02 What can you gain?
The first part
This paper introduces the background and concept of cloud native, the composition and development trend of microservices, explains how to use DDD (domain-driven design) to divide microservices, and introduces the next generation of microservices architecture, Service Mesh.
This part of knowledge will help you fully understand the basic concepts of cloud native and microservices, as well as the process and methodology of cloud native application development, and lay a solid theoretical foundation for you to learn the principles and applications of each microservice component.
The second part
This paper mainly introduces the basic knowledge of Go development, including Go grammar and flow control, Go concurrency and Go Web application development, and expounds how to use DDD to divide the business of the freight platform, as well as the actual application of related cases (micro-service deployment, container choreography, continuous integration and automated testing, etc.).
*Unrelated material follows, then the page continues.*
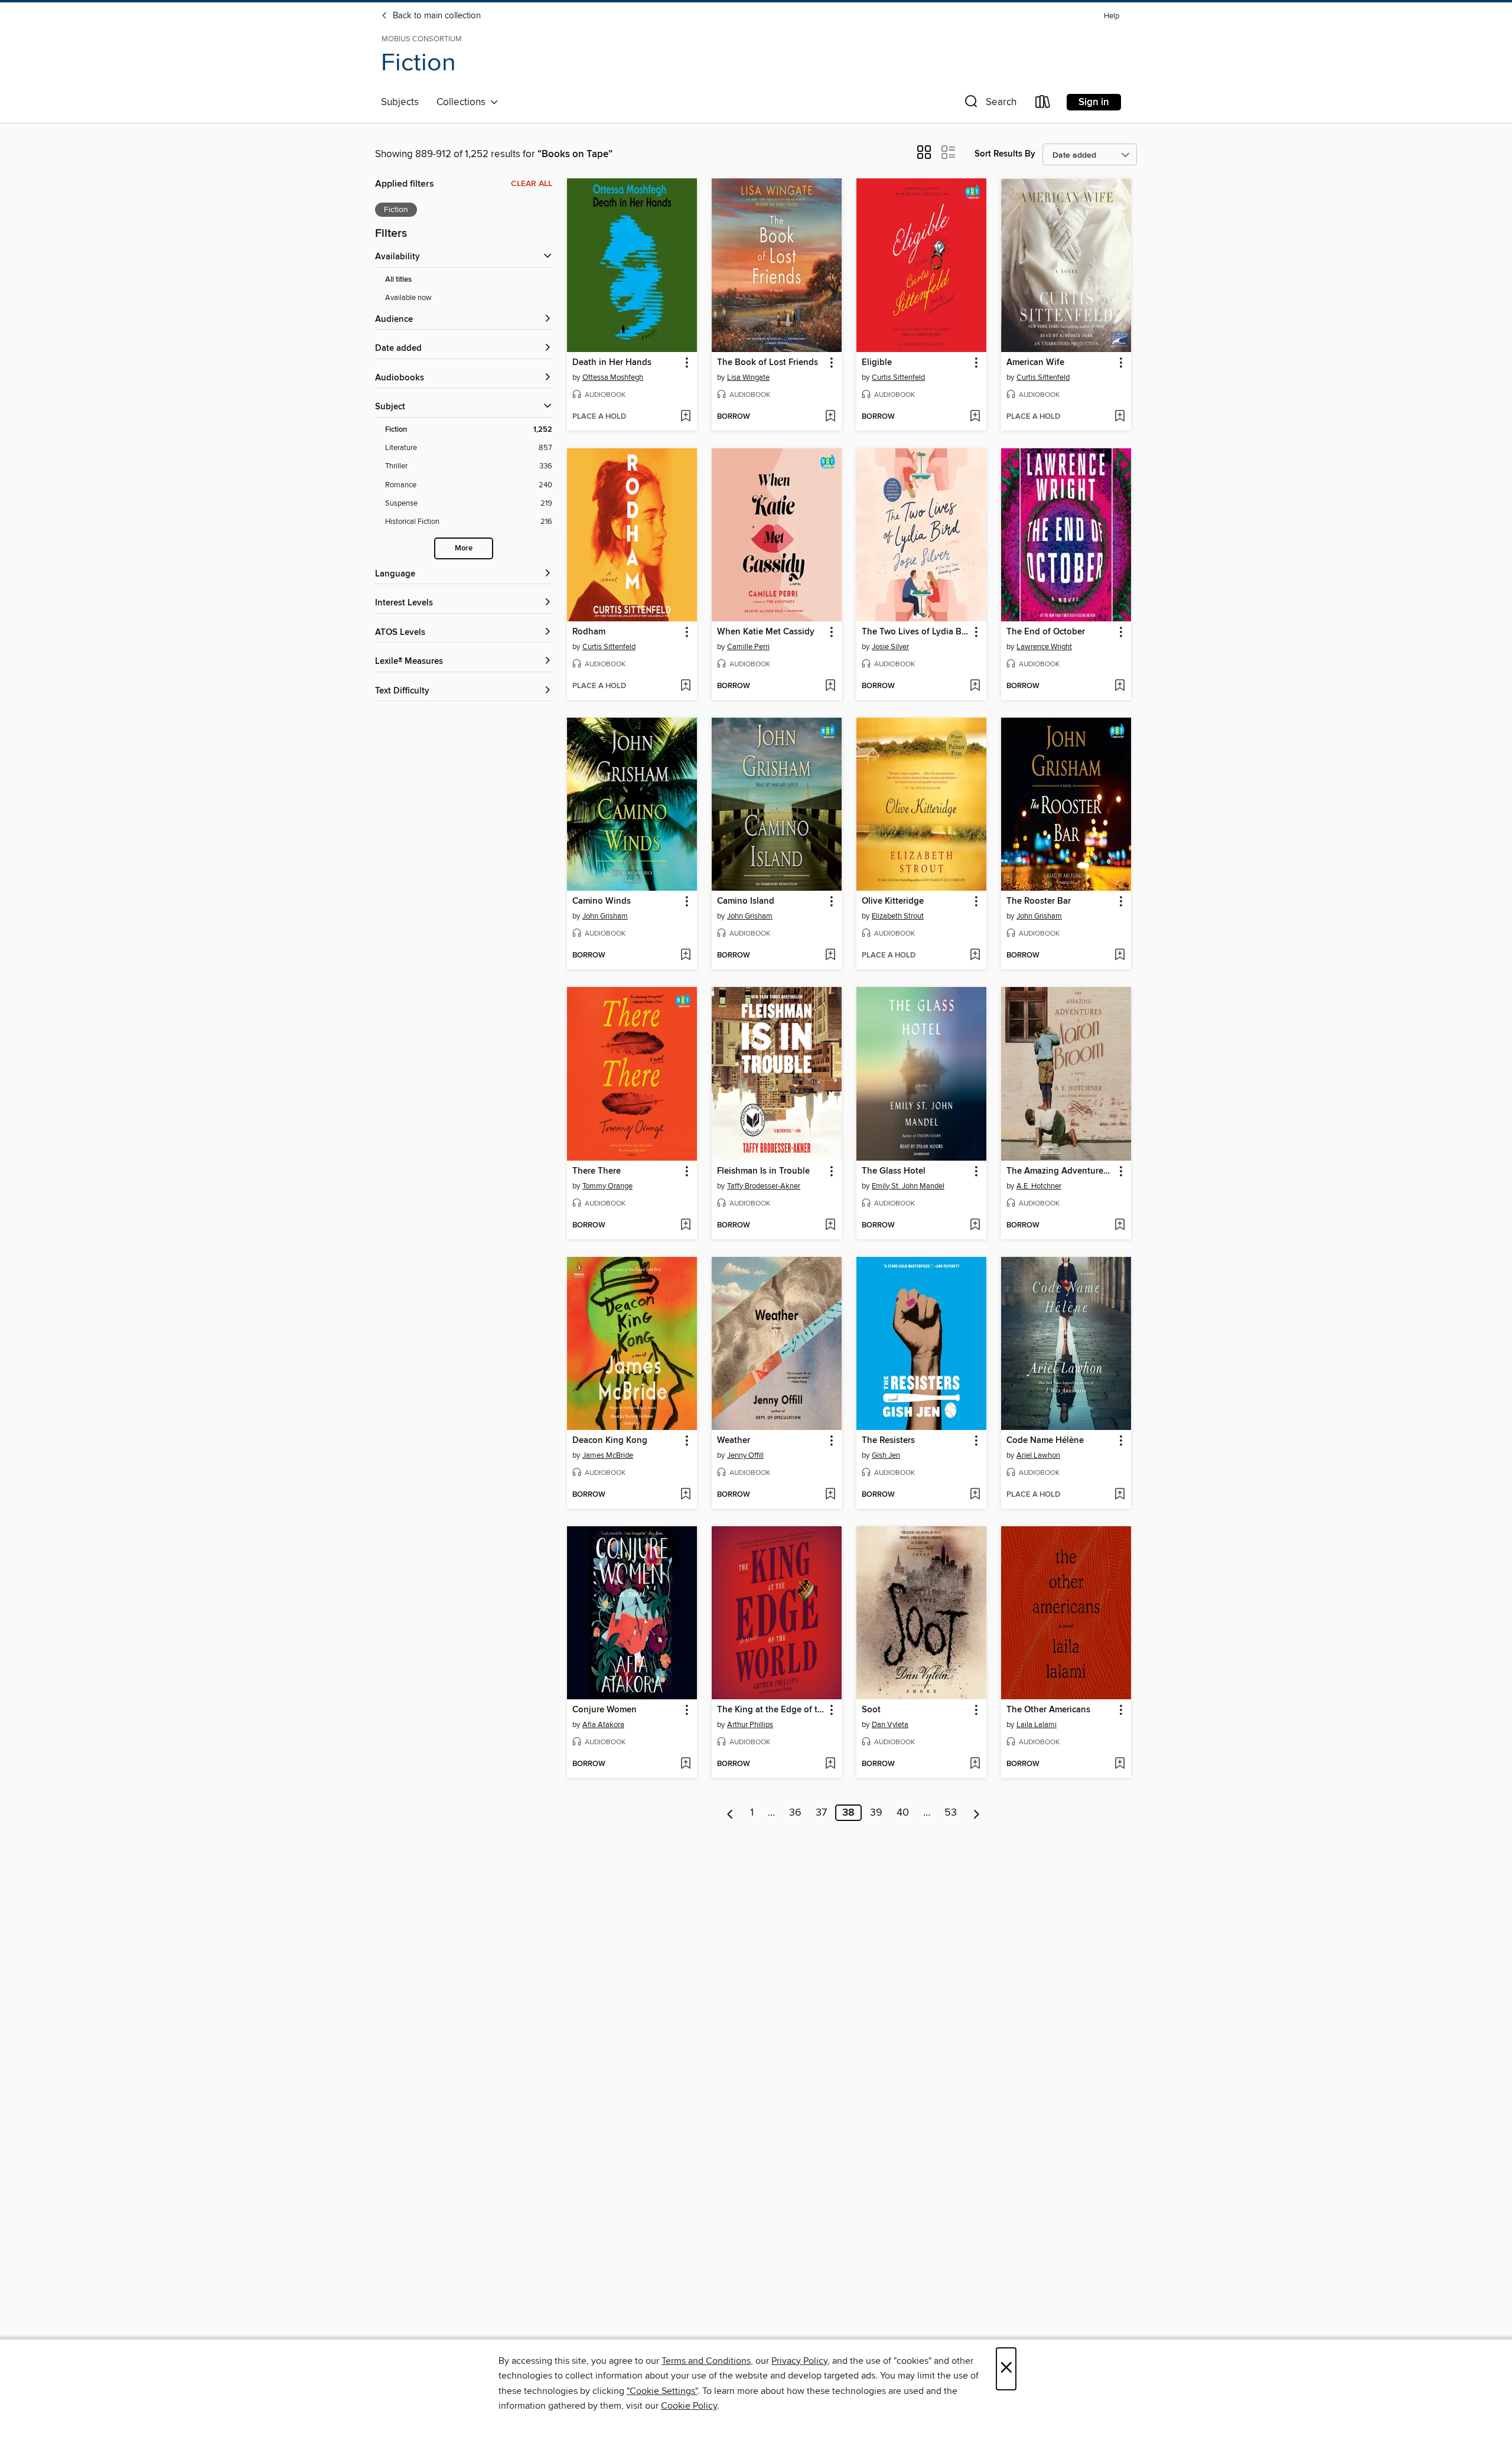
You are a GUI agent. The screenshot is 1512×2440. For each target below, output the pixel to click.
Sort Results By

This part is mainly to supplement the basis of Go language development, to help friends who have no knowledge of Go to quickly master the basic essentials of Go development, and to facilitate the following explanation of how to use Go to build micro-service applications.
The third part
It mainly introduces the principles of basic components in microservices architecture and the actual practice of Go business cases, including service registration and discovery, RPC call, gateway, fault tolerance, load balancing, unified authentication and authorization, and distributed link tracing, etc.
We will focus on the implementation principles behind each component and add component capabilities to the case microservice using Go open source or self-implemented. Finally, I’ll show you how to integrate the capabilities provided by these components through the Service Mesh.
The fourth part
This paper mainly shares relevant experience and key points in Go microservice development, including log collection, Go error handling, concurrent traps and system monitoring, etc. Combined with the lecturer’s years of relevant practical experience accumulated in the development of Go micro services, so as to avoid you in the future development of “stepping on the pit”.